Bug for the SVP64 primer document outlining the usecases and advantages of the SVP64 specification.
andrey if you need help with any SVG images Veera can help just draw them quick by hand.
Andrey, in summary, the purpose of the sequence of documents it to communicate, explain and persuade. Starting with an overview where an individual who is new to the topic can quickly grasp the principles, features and benefits of SVP64 it will be the prologue to the next section which will contain greater detail and will form the basis of future programming/application/training guides. If you need help to review as you go along just ask.

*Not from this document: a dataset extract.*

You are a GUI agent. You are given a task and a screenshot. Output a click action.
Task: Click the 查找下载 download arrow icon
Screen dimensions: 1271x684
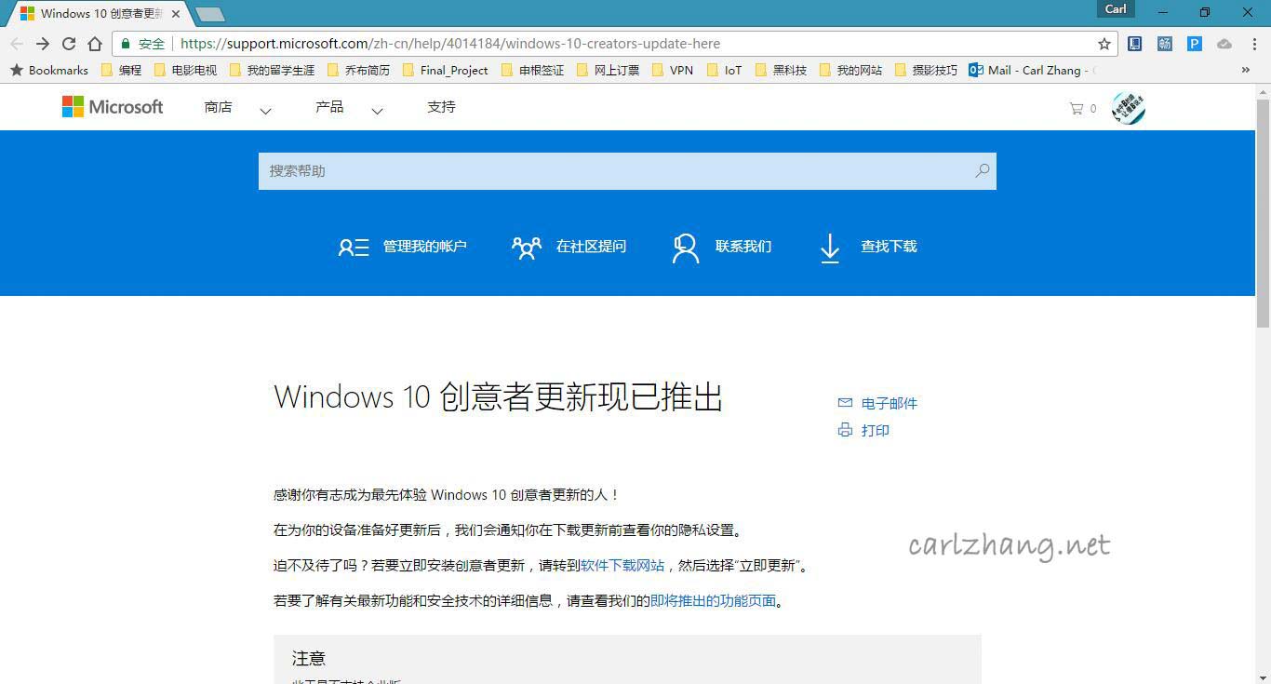[829, 247]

Input from Paul "Something usable within a couple of weeks would be good. I have an opportunity to set up a meeting with the people inside IBM who are looking at scalable vector architectures and this would be really useful for that"
(In reply to djac from comment #3) > Input from Paul "Something usable within a couple of weeks would be good. I > have an opportunity to set up a meeting with the people inside IBM who are > looking at scalable vector architectures and this would be really useful for > that" ahh that's very interesting. so actually, if they're evaluating *all* available scalable vector architectures, then that's very different. firstly it means they'll want to know what those are, secondly it's reasonable i feel to be able to assume they're extremely intelligent and know what they're looking at, and thirdly that they'll be doing a "this vs that" so anything we can help them with there, to know what the differences are, would i feel be beneficial. thoughts?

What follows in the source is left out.